Do violent screaming matches, lost friendships, unexplained fatigue, loss of enthusiasm toward life and thoughts of suicide count as big issues?
It took me another two months to muster up the courage to call my doctor and make an appointment to discuss depression. I finally had to admit to myself that I was tired of being sad. I just wanted Kerstin back. I wanted the light, the fun, the happiness back. And even after admitting that to myself, it was still hard to describe my symptoms to the doctor, without crying and feeling a tad bit embarrassed.
Through this process so far, I've learned there's nothing to be embarrassed about. People get depressed. And having suppressed some of my feelings over the years hasn't helped much in my case. But it's getting better. After about two months, I'm starting to feel more like myself. I'm getting out and enjoying life more. And I will say it's been very helpful even with my weight loss goals. It's much easier to get up and work out and eat better when you actually want to get out of bed.
But like I said at the beginning of this post yesterday, I am no where near 100%. I still have my days of sadness, and I still have issues to work through. But the point here is this: I am working on myself. I am taking control of my life, again. And I am refusing to let myself enter another decade half-assing my emotions, my career and my relationships. I want to be strong, independent, happy, healthy and driven again. It took me 4 years to get here-- 4 years of pain, 4 years of tears, 4 years of utter loneliness to recognize there was a problem and I needed to do something about it.
Part of why I wanted to share my story with you is because I believe it's part of my journey to a healthier and happier lifestyle. I can lose all the weight in the world, but that won't change my outlook on life unless everything else is in balance... emotions included.

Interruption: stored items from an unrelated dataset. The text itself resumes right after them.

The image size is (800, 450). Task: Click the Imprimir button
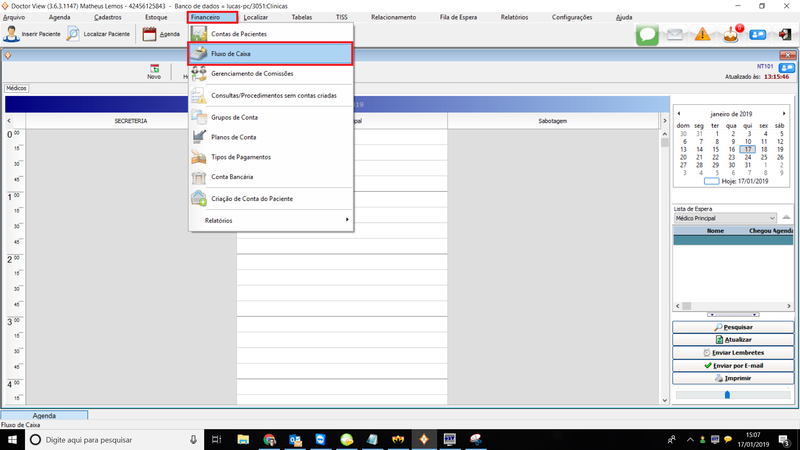(x=733, y=378)
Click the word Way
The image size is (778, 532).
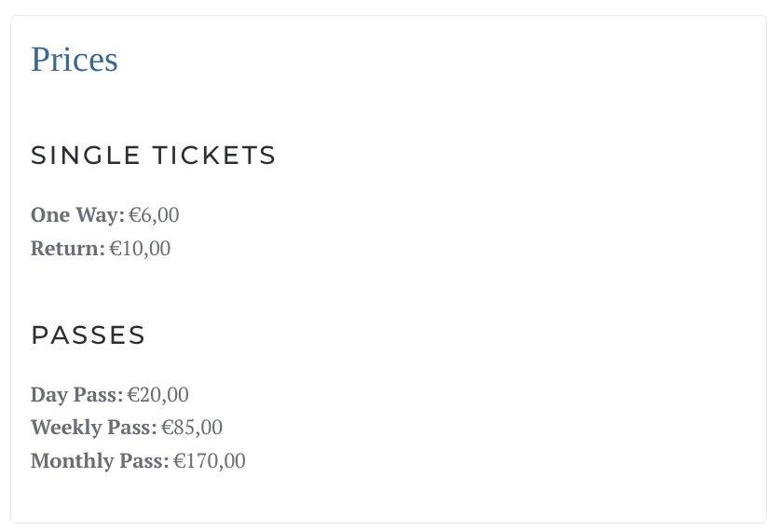point(100,215)
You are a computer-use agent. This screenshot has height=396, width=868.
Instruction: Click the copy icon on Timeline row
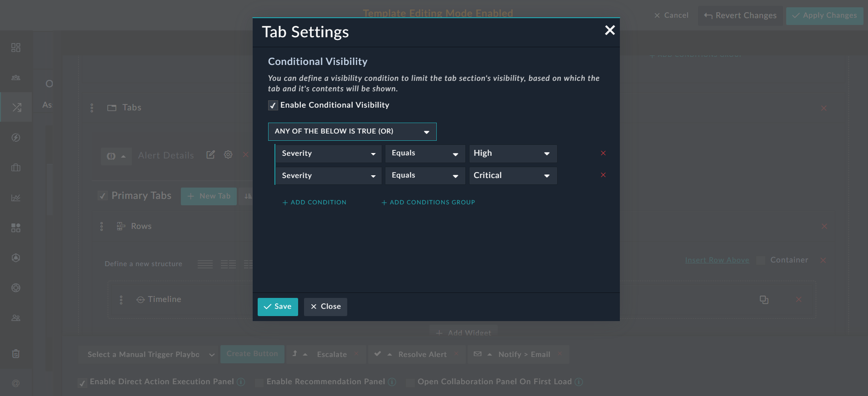pyautogui.click(x=764, y=300)
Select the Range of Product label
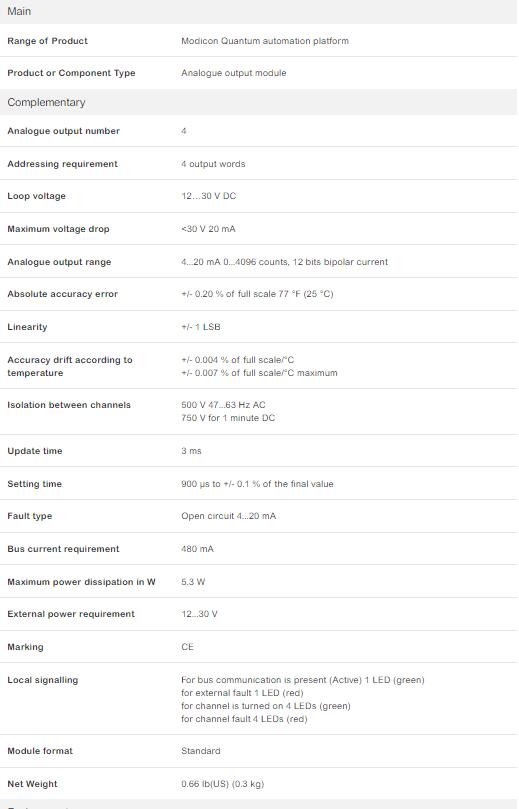The height and width of the screenshot is (809, 519). pyautogui.click(x=47, y=41)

I also wanted to share this story in case there were any others out there who are dealing with depression. You're not alone. And all of your feelings are legitimate. I know therapy doesn't work for everyone, and neither do anti-depressants. But the combination of the two are working for me-- and you never know until you try, right? I certainly didn't.
If you have any questions about depression or think you may be suffering from it, please contact your doctor. That's the best resource to begin your journey to getting better.